*WHAT THE TASK REQUIRES*.
Print, please, exactly the lines from the one with "The image size is (762, 471)." through the final line of the data below, with both ends included and the pictures left out.

○ ○ ○ ○ ○ ○ ○

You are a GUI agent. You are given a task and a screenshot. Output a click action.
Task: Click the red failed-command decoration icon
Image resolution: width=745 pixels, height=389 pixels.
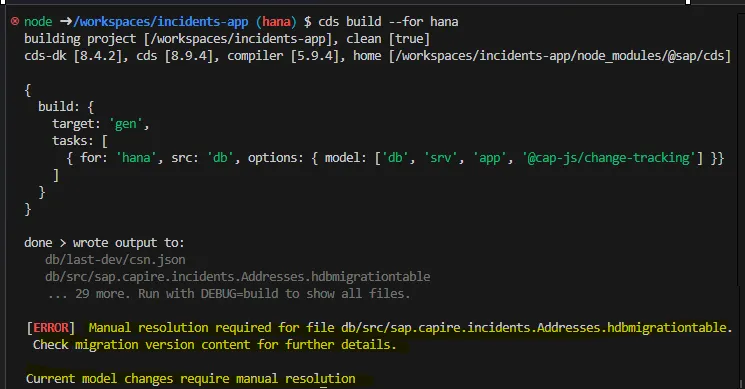coord(15,21)
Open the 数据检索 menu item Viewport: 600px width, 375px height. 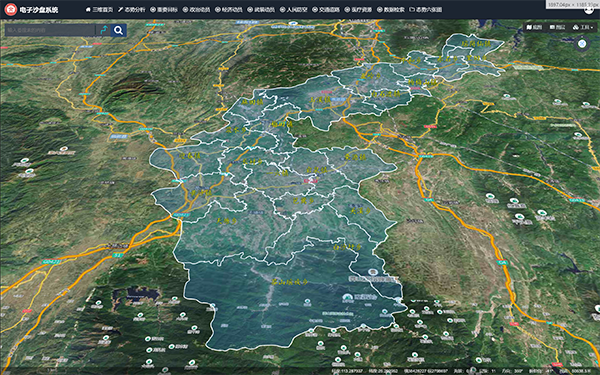[x=391, y=10]
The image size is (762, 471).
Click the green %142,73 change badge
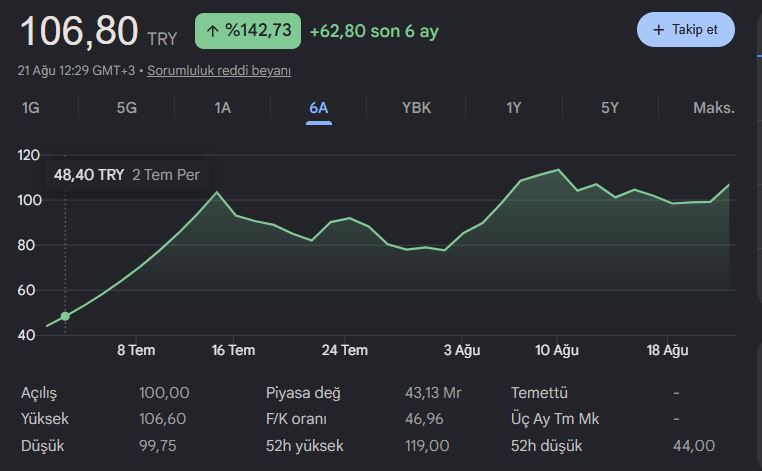click(x=248, y=31)
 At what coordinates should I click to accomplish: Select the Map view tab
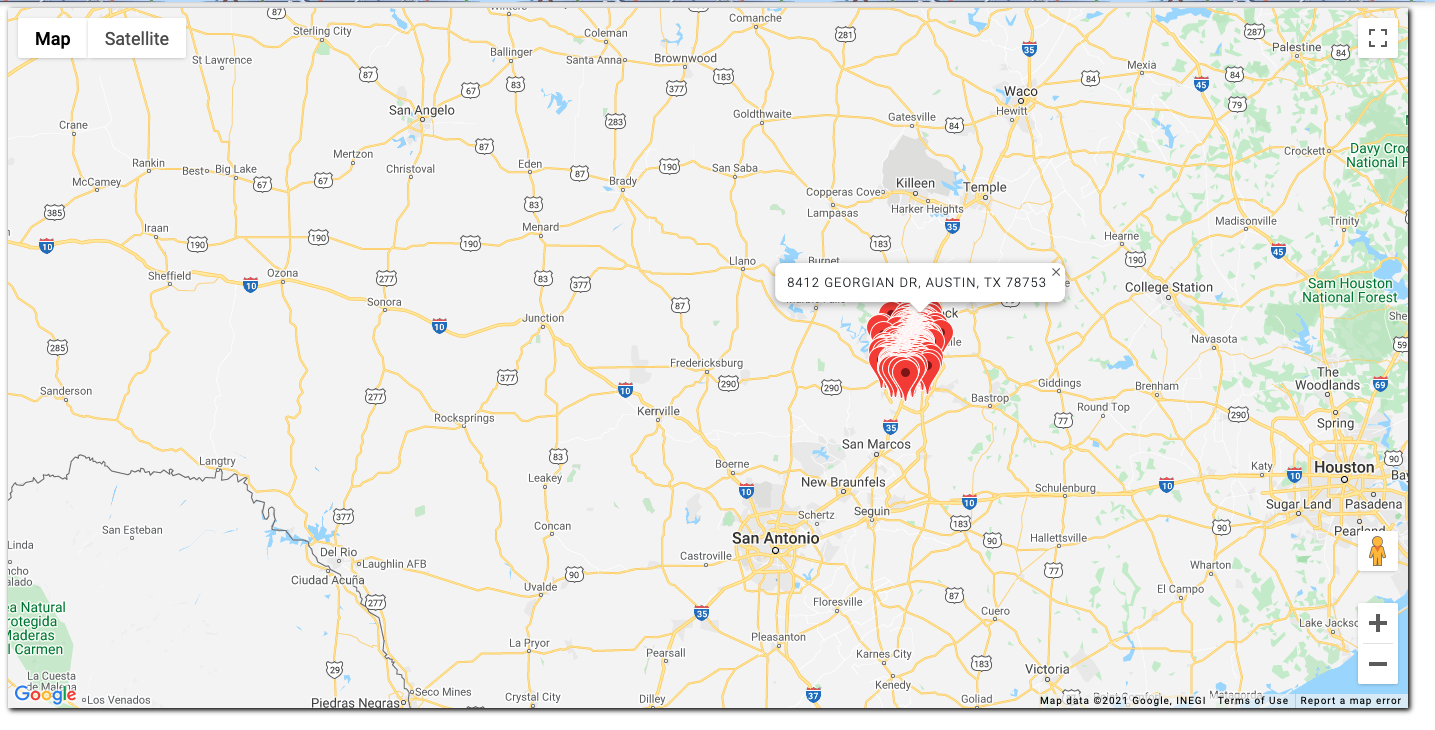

○ ○ ○ ○ ○ ○ ○

*YOUR SOLUTION*.
The image size is (762, 471).
Click the green %142,73 change badge
click(x=248, y=31)
 At what coordinates should I click to accomplish: Select the Map view tab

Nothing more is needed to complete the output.